At Kinvolk, the team focuses on maintaining and implementing open-source technologies at the core of modern Linux systems. And when they do not like what they see, they are not shy about fixing it.
“That is the main characteristic of our team,” Kinvolk Co-Founder and CEO Chris Kühl says. “We do not see anything as a black box. If we see a problem and if it is open-source, we dig in.”
Fundamental to the Berlin-based company’s mission is maintaining enterprise-grade, open-source software with a focus on Kubernetes. “At our core, we are open source geeks,” says Kühl, who started Kinvolk in 2015 as a consulting company. Since that time, Kinvolk has expanded to offer open source products such as Flatcar Container Linux and the Kubernetes distribution Lokomotive and Kühl has opened subsidiaries in the US and India.
“We are looking to remove any gap that may exist between a viable open-source project and an enterprise-supported product,” adds Kühl. “If we see that there is an open-source project that fits our needs but is not maintained enough, we jump in.”
Kinvolk’s reputation is built on expertise in the lower-level parts of the stack: infrastructure, networking, operating systems. It was this capability that caught Packet’s attention in 2018.
“While working with a joint customer, we started sending patches for issues we noticed,” Kühl says. “Packet took note because instead of just complaining, we were actually fixing really hard things, which is what we are best at.”
When Ampere Computing wanted to conduct performance benchmarking on Arm vs. AMD and AMD64 machines, Packet recommended Kinvolk for the job. Kinvolk was up for the challenge—even though their core projects didn’t officially support Arm at the time.
“We first had to port our Flatcar Container Linux operating system to work on Arm-based systems, which required generalizing our build system to accommodate another architecture,” Kühl says. Today, Kinvolk maintains Arm support for Flatcar’s alpha channel and will bring support to its other channels late this year.
The work is an investment, but one that Kühl sees as timely. With the introduction of Ampere Altra (based on Arm’s Neoverse N1 platform) Marvell’s latest ThunderX system, and the Graviton2 (from Amazon Web Services), the cloud-native and open source ecosystems are positioned to lead as Arm adoption hits the mainstream.
“Arm servers have been talked about for at least five years, but with these new platforms, it’s becoming a reality,” says Kühl. “People are taking notice, and that’s why we absolutely want to have first-class support for Arm for our operating system.”
Through its partnership with Ampere and Works on Arm, the Kinvolk team put together a comprehensive comparative benchmark of Arm vs. AMD machines that resulted in the development of hybrid cluster functionality in Lokomotive.
“We did an analysis of what workloads are better on which architecture so you can make an informed decision about which architecture to run on,” Kühl says. “If some workloads run more effectively on Arm because of the many cores and fast memory bandwidth, butother workloads run better on AMD64, you can choose which architectures to run on.”

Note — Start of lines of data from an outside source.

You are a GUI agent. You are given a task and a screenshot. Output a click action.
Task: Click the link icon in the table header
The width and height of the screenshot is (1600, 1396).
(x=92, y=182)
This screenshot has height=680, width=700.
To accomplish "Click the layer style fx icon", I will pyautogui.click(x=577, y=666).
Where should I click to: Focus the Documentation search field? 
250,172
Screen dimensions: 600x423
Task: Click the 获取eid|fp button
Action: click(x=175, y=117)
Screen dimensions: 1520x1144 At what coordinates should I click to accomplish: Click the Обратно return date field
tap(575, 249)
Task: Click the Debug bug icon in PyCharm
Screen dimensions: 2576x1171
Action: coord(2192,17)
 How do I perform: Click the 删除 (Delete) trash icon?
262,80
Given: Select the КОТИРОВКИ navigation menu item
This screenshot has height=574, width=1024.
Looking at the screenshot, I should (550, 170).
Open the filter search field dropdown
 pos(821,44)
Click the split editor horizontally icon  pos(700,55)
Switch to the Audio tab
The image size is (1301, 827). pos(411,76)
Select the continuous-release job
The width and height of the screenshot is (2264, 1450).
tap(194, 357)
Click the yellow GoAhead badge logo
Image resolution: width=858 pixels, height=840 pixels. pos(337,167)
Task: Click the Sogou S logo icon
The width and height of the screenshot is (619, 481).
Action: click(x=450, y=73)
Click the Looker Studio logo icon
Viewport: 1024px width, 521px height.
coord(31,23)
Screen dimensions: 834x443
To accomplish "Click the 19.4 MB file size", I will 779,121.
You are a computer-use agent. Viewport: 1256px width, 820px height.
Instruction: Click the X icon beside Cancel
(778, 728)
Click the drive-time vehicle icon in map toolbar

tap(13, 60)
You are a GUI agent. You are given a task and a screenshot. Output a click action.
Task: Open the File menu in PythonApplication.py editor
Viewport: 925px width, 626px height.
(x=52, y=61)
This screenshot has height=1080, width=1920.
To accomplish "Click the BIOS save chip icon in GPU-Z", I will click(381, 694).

Like most things in business, total cost of ownership (TCO) is a big driver. Since current Arm platforms are generally quite affordable, especially for certain use cases, detailed and trusted analysis is important. “In the end, we’re trying to save our clients as much money as possible as they invest further in cloud-native and digital technologies.”
As a result of the benchmarking project, Kinvolk received requests for Arm support from clients with workloads that involve a high level of requests that require many cores to work in parallel.
“If we can make it easy for people to have this advantage, there is absolutely no reason not to engage,” says Kühl. “With collaborative support from Packet, Arm, and Ampere we have seamless access to powerful infrastructure, which enables us to provide a first-class experience for Arm-based systems.”
While the benchmarking project focused on Arm, it is a shared savvy customer target that has kept the companies in lock-step over the past few years. This has only strengthened as companies look to push the boundaries of performance, and turn to Kinvolk or Packet to help. Enter, Kubernetes.
Lokomotive, Kinvolk’s certified Kubernetes distribution, is a first-class experience on Packet. “This is critical because our clients often leverage a multi-cloud strategy, with some workloads running on AWS and others running on Packet,” says Kühl. “Lokomotive, when paired with Flatcar Container Linux, provides a seamless experience across clouds and architectures, which is the promise of cloud-native in many ways.”
Building upon their shared interest in cloud-native and Arm, Kinvolk and Packet have collaborated on other projects as well. “Kinvolk, with support from Packet and others, is helping to maintain MetalLB, which is a load-balancer for bare metal Kubernetes clusters,” says Kühl. “This project is important for running Kubernetes at scale on bare-metal, and so it makes sense for both of our companies to support it.”
Similar to Packet, elevating the open-source community is a key tenet of Kinvolk’s mission. “Everything we do is open-source,” Kühl says, “and we want to keep to the spirit of making sure that other viable open-source projects stay that way.”
In the case of Kinvolk, being super technical is directly aligned with being excellent community stewards. Says Kühl: “We are building a company that can be a meaningful part of the cloud-native success story at all levels, from the code to the community to the customers.”